Darurat Rupiah! Nilai Tukar Tembus Rp 17.200 per Dolar AS, Apa Penyebabnya?

Selasa, 8 April 2025 oleh aisyiyah

Darurat Rupiah! Nilai Tukar Tembus Rp 17.200 per Dolar AS, Apa Penyebabnya?

Rupiah Terus Melemah, Dolar AS Tembus Rp 17.200 di Pasar Luar Negeri

Bayangan resesi global dan perang dagang kembali menghantui nilai tukar rupiah. Nilai tukar rupiah terhadap dolar Amerika Serikat (AS) terpantau melemah tajam di pasar non-deliverable forward (NDF), bahkan menyentuh level Rp 17.200-an per dolar AS. Data Refinitiv menunjukkan, pada Senin (7/4/2025) pukul 10:43 WIB, rupiah terpuruk di level Rp 17.261 per dolar AS, level terendah sepanjang sejarah.

Pelemahan ini sangat signifikan jika dibandingkan dengan penutupan perdagangan terakhir sebelum libur Lebaran, Kamis (27/3/2025), di mana rupiah masih berada di posisi Rp 16.555 per dolar AS dan bahkan sempat menguat 0,12%. Artinya, rupiah berpotensi mengalami tekanan hebat di pekan ini.

Apa itu Pasar NDF?

Sebagai informasi, pasar NDF merupakan instrumen perdagangan mata uang dengan jangka waktu dan kurs tertentu. Pasar ini belum tersedia di Indonesia, hanya beroperasi di pusat-pusat keuangan internasional seperti Singapura, Hong Kong, New York, dan London. Meskipun demikian, pergerakan kurs di pasar NDF seringkali mempengaruhi psikologis pasar spot di Indonesia, sehingga tak jarang pergerakannya diikuti.

Indonesia Terdampak Kebijakan Tarif Trump

Salah satu faktor utama pelemahan rupiah adalah kebijakan tarif yang diterapkan Presiden AS Donald Trump. Kebijakan ini memicu ketidakpastian global dan perang dagang. Indonesia pun menjadi korban, dengan dikenakan tarif resiprokal hingga 32% akibat defisit perdagangan AS terhadap Indonesia. Dampaknya? Ekspor Indonesia ke AS akan terhambat karena harga barang menjadi lebih mahal, membuat konsumen AS cenderung memilih produk lokal. Kondisi ini memperkecil suplai dolar AS ke Indonesia dan memberi tekanan lebih lanjut pada rupiah.

Analisis Para Ahli

Ekonom Senior Bank DBS, Radhika Rao, menilai selera risiko investor melemah setelah AS mengumumkan tarif tinggi terhadap sejumlah negara mitra dagangnya, termasuk Indonesia. Sentimen negatif di pasar rupiah dalam negeri, yang sudah ada sebelumnya akibat faktor domestik, semakin diperparah oleh kebijakan ini, mengakibatkan pelemahan mata uang dan obligasi.

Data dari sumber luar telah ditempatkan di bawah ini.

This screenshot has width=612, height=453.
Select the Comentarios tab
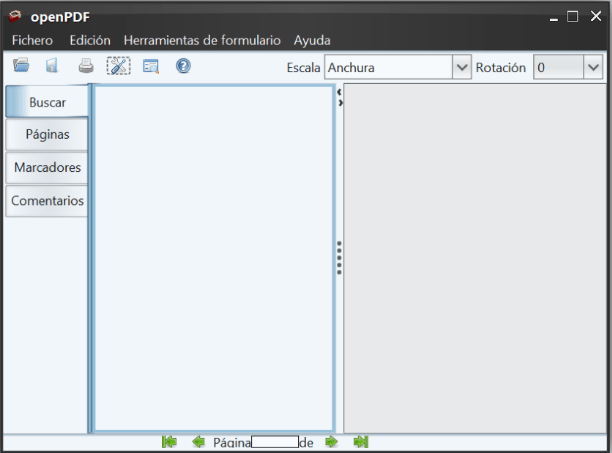tap(47, 201)
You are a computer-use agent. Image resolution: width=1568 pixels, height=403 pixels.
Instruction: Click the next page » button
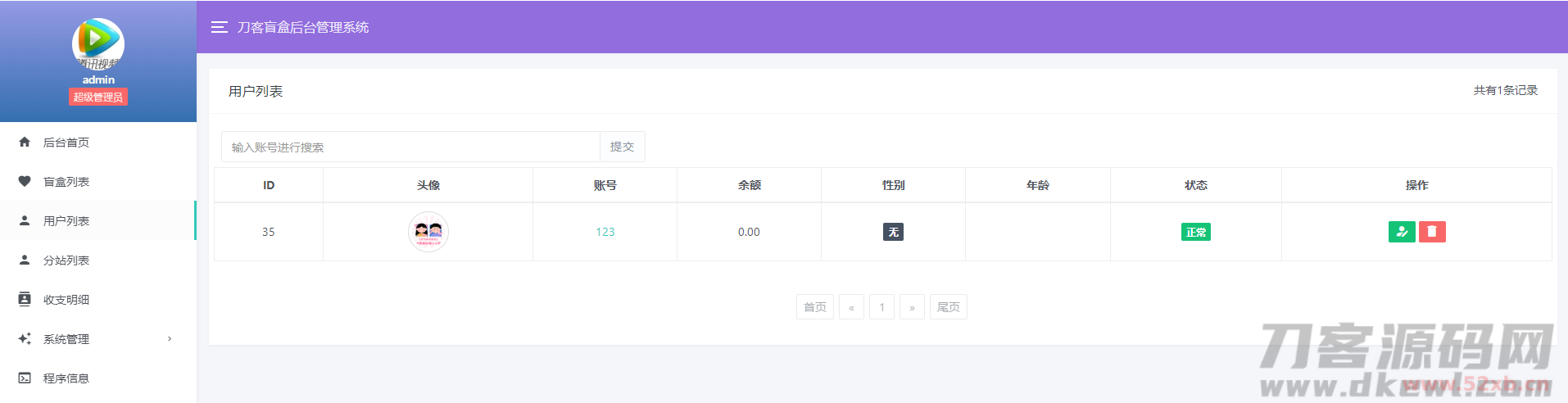912,307
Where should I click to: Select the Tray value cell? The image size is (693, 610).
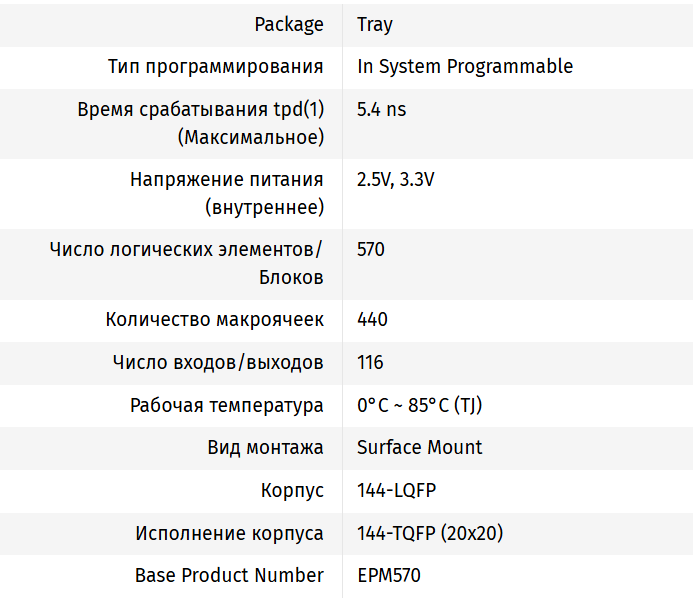375,25
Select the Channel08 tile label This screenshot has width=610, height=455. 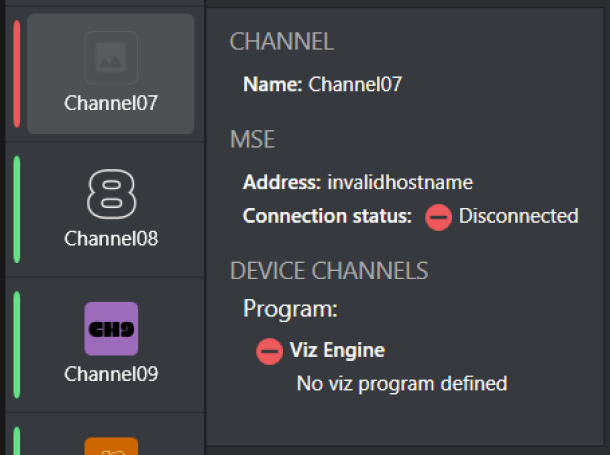[111, 239]
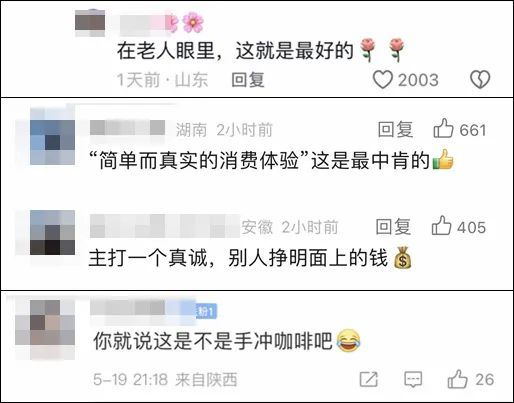Reply to the Hunan commenter
The image size is (514, 403).
point(395,129)
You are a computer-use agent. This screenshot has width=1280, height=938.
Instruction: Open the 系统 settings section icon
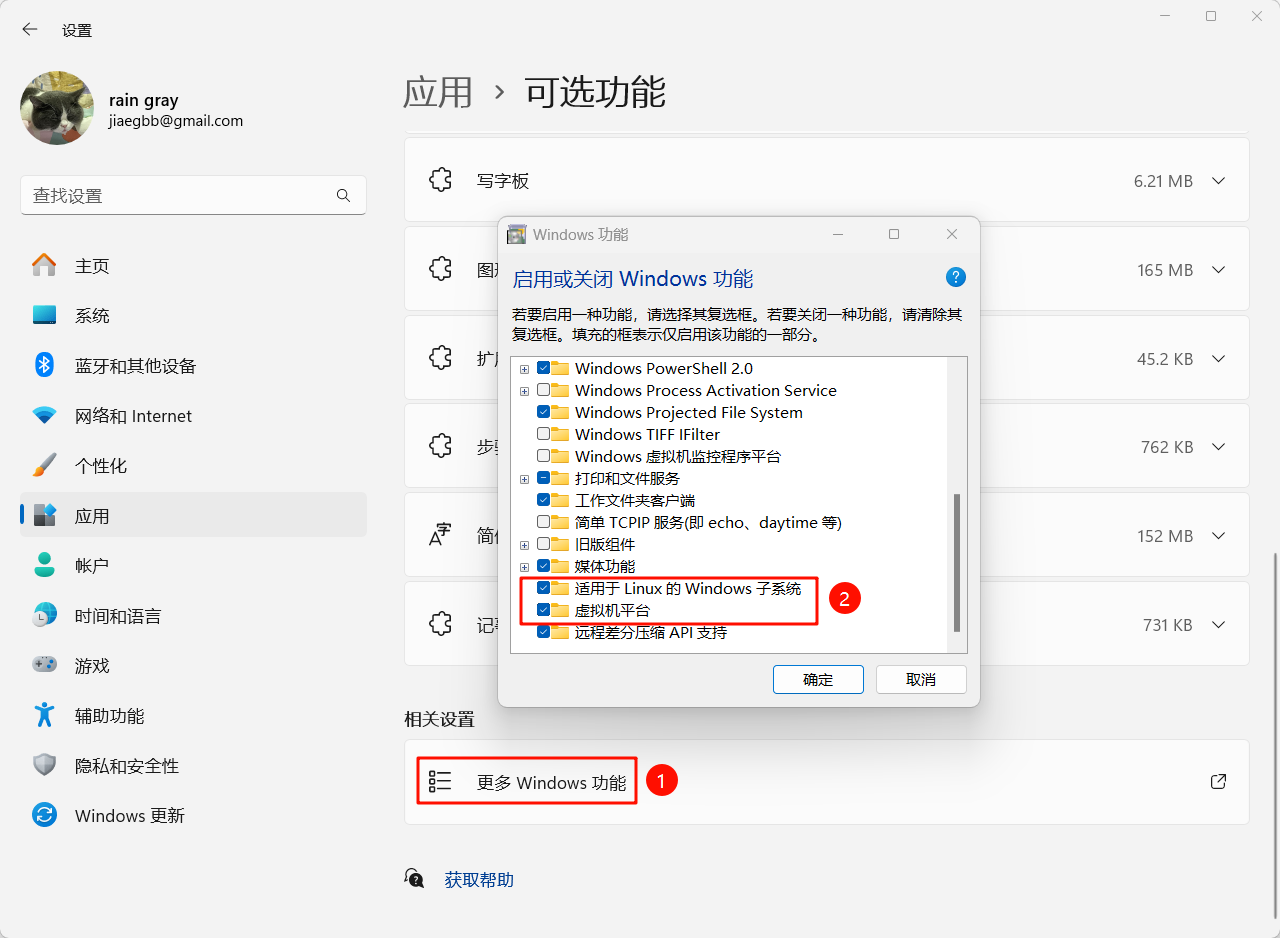coord(44,315)

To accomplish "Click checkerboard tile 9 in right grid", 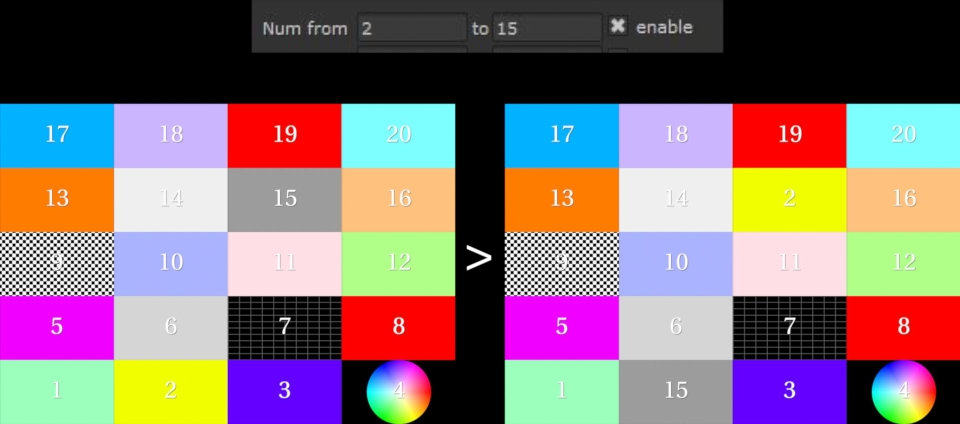I will pos(562,263).
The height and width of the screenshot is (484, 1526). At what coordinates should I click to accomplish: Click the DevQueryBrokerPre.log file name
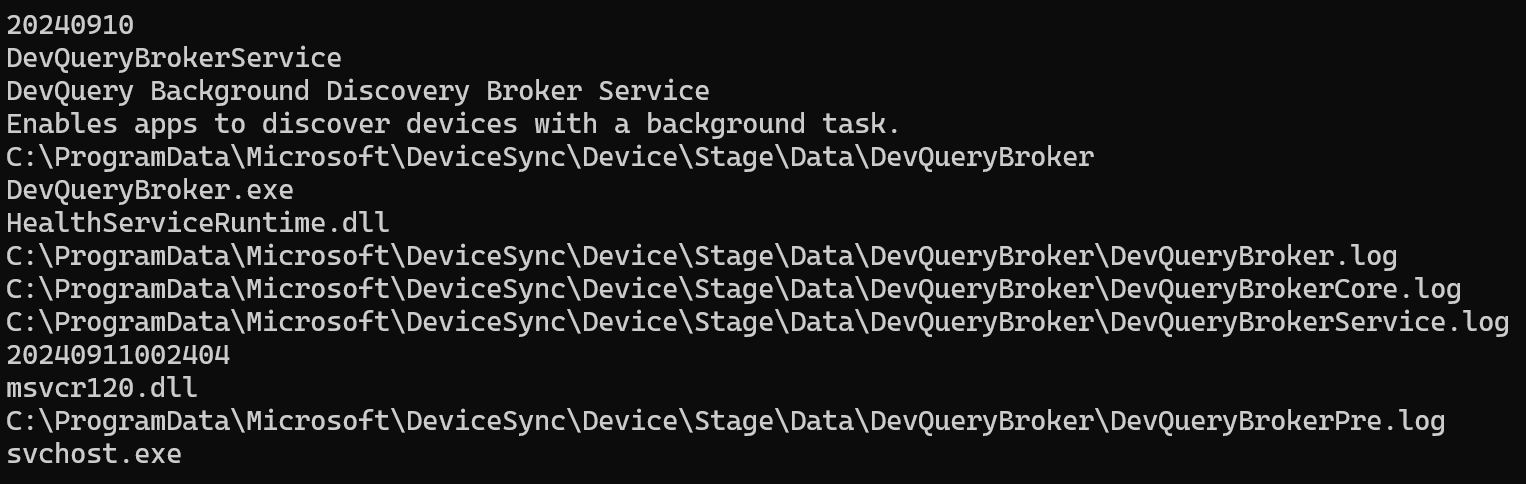pos(1277,421)
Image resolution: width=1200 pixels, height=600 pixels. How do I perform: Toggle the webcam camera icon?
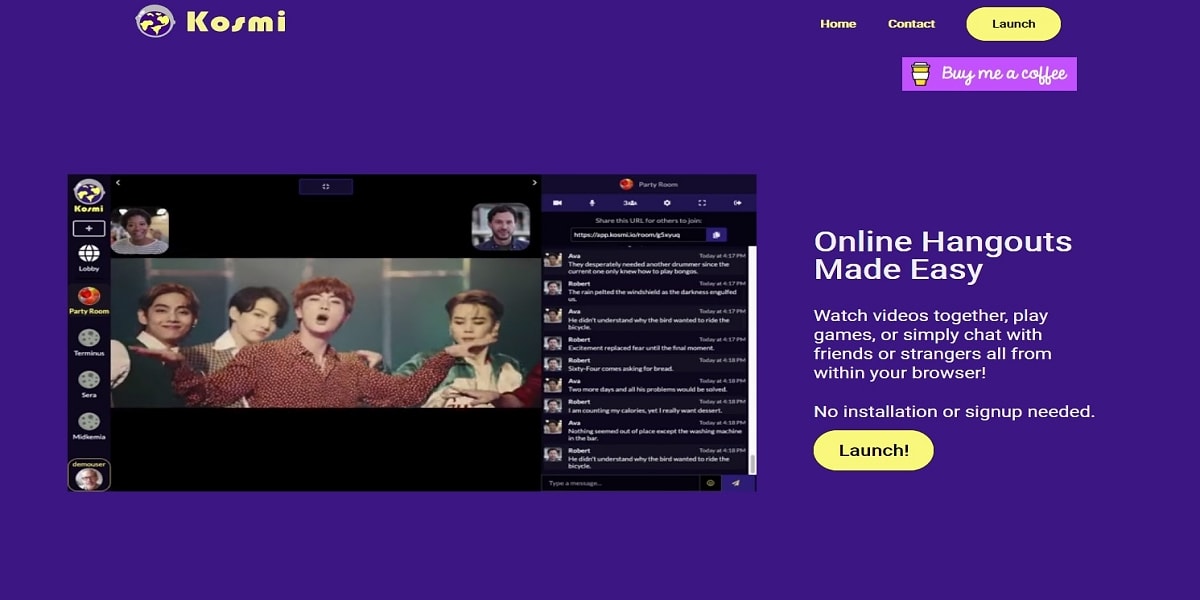(558, 203)
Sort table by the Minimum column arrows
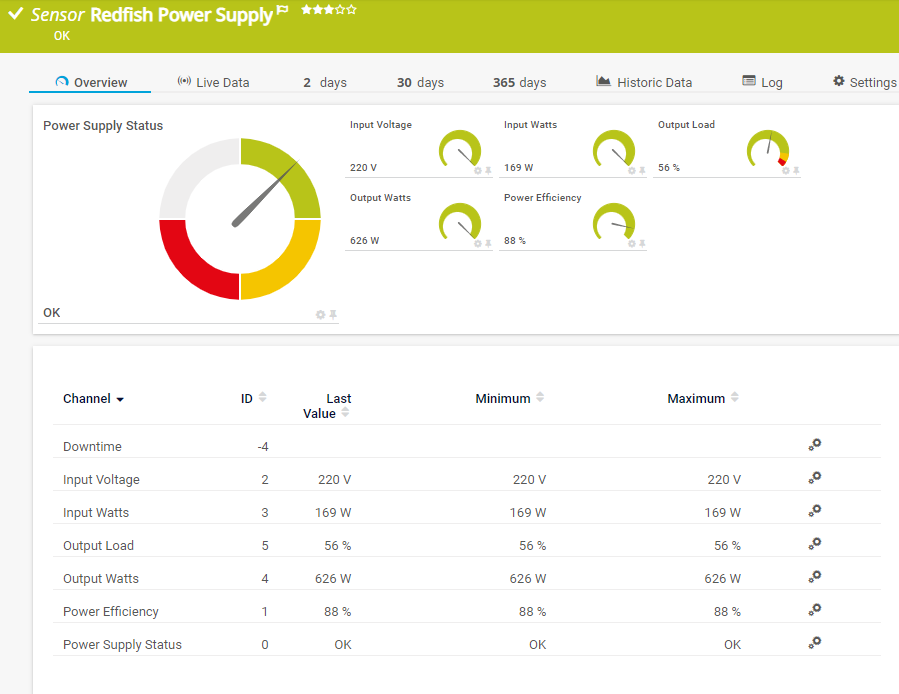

Senada dengan Radhika, Chief FX Strategist Sumitomo Mitsui Banking Corporation (SMBC), Hirofumi Suzuki, kepada CNBC Indonesia Research, menyatakan bahwa depresiasi rupiah dipicu oleh tarif balasan dari pemerintahan Trump yang berdampak pada penurunan pasar keuangan. "Kekhawatiran akan perlambatan ekonomi global semakin meningkat. Hal ini menyebabkan depresiasi rupiah," ujarnya. Namun, Hirofumi juga mengingatkan agar tidak panik. "Ini bukan kesalahan bank sentral Indonesia, melainkan akibat dari kondisi eksternal," tambahnya. Ia menyarankan bank sentral dan otoritas moneter untuk bersikap hati-hati dan memantau situasi dengan cermat.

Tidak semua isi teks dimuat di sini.